Finally, Figure 15 showcases the overall performance metrics achieved during the training of YOLOv9, while Figure 16, Figure 17 and Figure 18 demonstrate the results of real-time drone detection at different altitudes using Jetson Nano, a low-power edge computing device.

Our study on real-time drone detection indicates that altitude significantly impacts detection accuracy. At higher altitudes, smaller drones may appear less defined, complicating detection efforts. Additionally, fast-moving drones at these heights can suffer from motion blur, which might hinder the model’s ability to accurately predict bounding boxes and class probabilities. Environmental factors, such as atmospheric haze, can also become more pronounced at elevated positions, affecting detection performance.
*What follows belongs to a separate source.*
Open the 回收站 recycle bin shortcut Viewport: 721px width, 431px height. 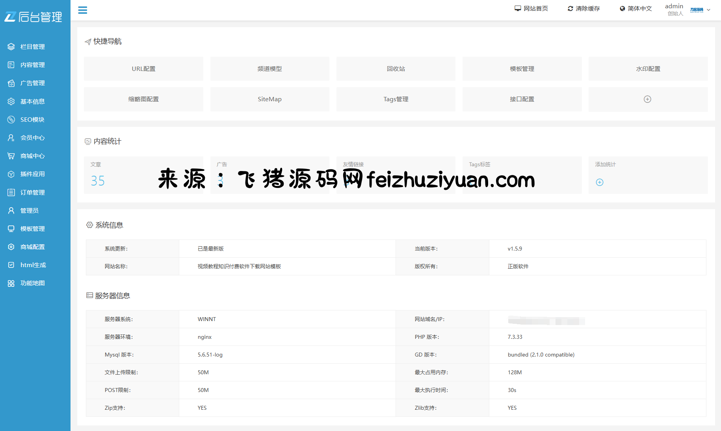(396, 69)
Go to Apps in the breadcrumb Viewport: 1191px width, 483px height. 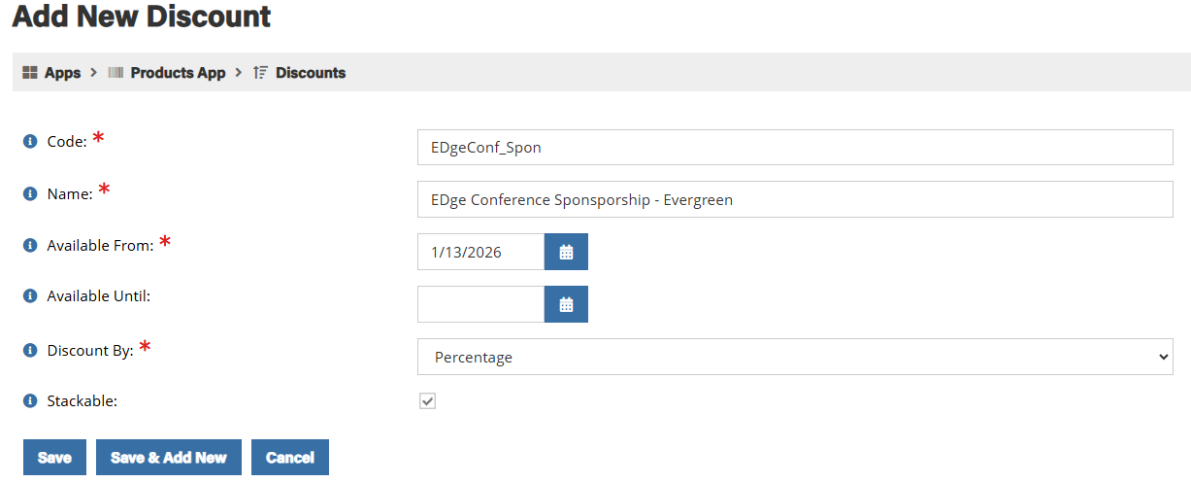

However, our trained model successfully detects drones under a range of challenging conditions, as illustrated in the figures. Figure 19 highlights the model’s effectiveness in nighttime detection at an altitude of 110 feet, while Figure 20 showcases its ability to identify drones in dark environments with artificial lighting, demonstrating robustness in low-light scenarios. Figure 21 emphasizes the model’s performance in high-altitude situations with poor visibility, further confirming its adaptability. Figure 22 presents successful drone detection in low-visibility cloudy environments, and Figure 23 illustrates its capabilities in complex scenes with multiple objects and dynamic backgrounds. Finally, Figure 24 captures real-time drone detection amid intricate backgrounds, underscoring the model’s reliability in varied lighting and cluttered conditions. Overall, the model’s consistent performance across these diverse scenarios affirms its effectiveness for real-time drone detection applications.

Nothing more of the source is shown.